Śrāddha (or Shradda; ) is any act that is performed with all sincerity and absolute faith in it. In the Hindu religion, it is the ritual that one performs to pay homage to one's 'ancestors' (Sanskrit: Pitṛs), especially to one's dead parents. Conceptually, it is a way for people to express heartfelt gratitude and thanks towards their parents and ancestors, for having helped them to be what they are and praying for their peace. It also can be thought of as a "day of remembrance". It is performed for both the father and mother separately, on their respective 'thithi' – death anniversaries  as per the Hindu Calendar. In addition it is performed for the entire community of 'pitr' – both from paternal and maternal side – collectively during the Pitru Paksha or Shraaddha paksha (Fortnight of ancestors), right before Sharad Navaratri in autumn.

### INSTRUCTIONS:
1 – Write out everything in the Śrāddha passage from "Śrāddha (or Shradda;" down to "Navaratri in autumn.".
2 – Which terms does the Śrāddha passage enclose in single quotation marks?
The material that follows comes from a separate source.

### DATASET EXTRACT:
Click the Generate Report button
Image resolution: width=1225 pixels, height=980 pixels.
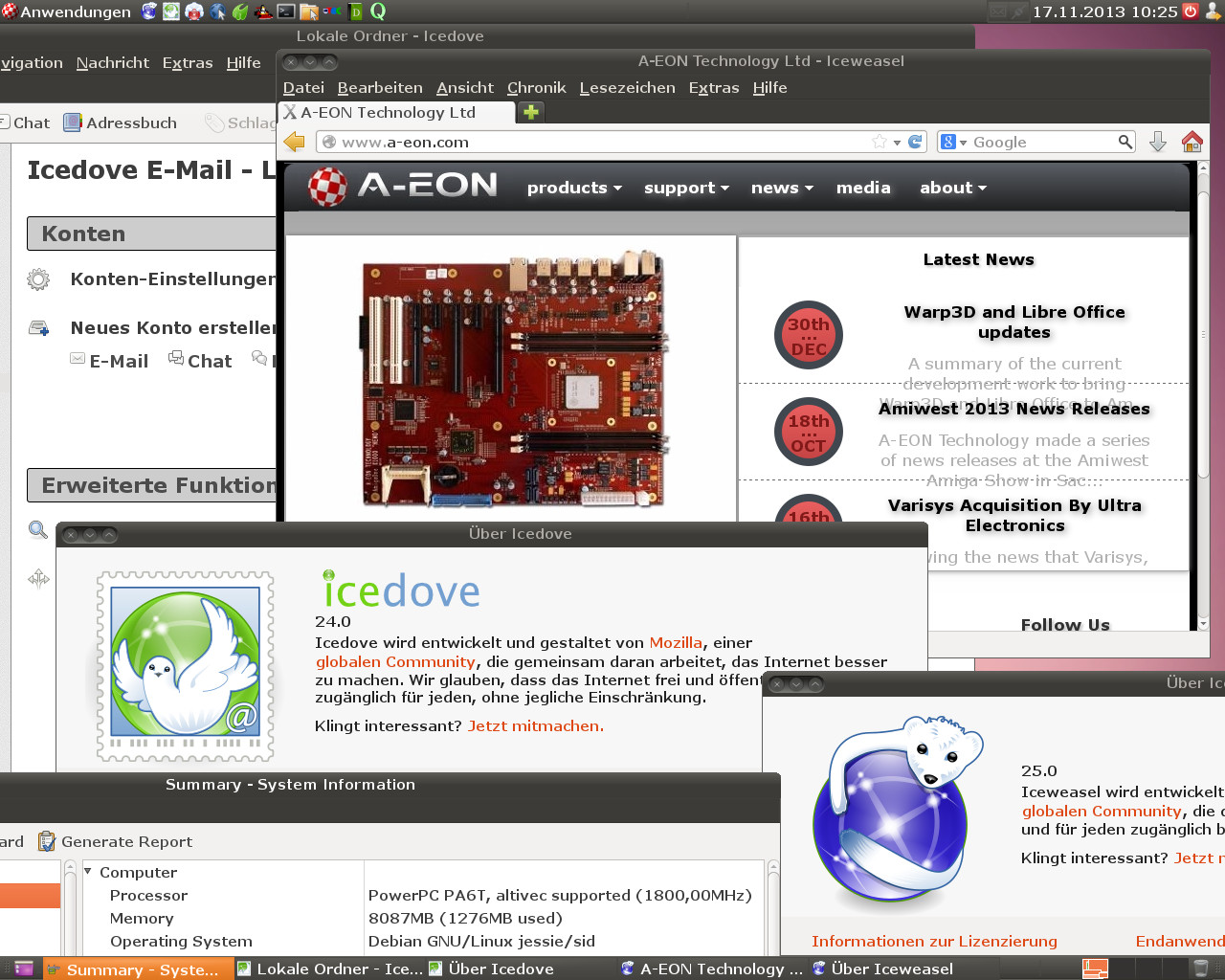coord(116,841)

### RESULTS OF THE EXERCISE:
1 –
Śrāddha (or Shradda; ) is any act that is performed with all sincerity and absolute faith in it. In the Hindu religion, it is the ritual that one performs to pay homage to one's 'ancestors' (Sanskrit: Pitṛs), especially to one's dead parents. Conceptually, it is a way for people to express heartfelt gratitude and thanks towards their parents and ancestors, for having helped them to be what they are and praying for their peace. It also can be thought of as a "day of remembrance". It is performed for both the father and mother separately, on their respective 'thithi' – death anniversaries  as per the Hindu Calendar. In addition it is performed for the entire community of 'pitr' – both from paternal and maternal side – collectively during the Pitru Paksha or Shraaddha paksha (Fortnight of ancestors), right before Sharad Navaratri in autumn.

2 –
'ancestors'
'thithi'
'pitr'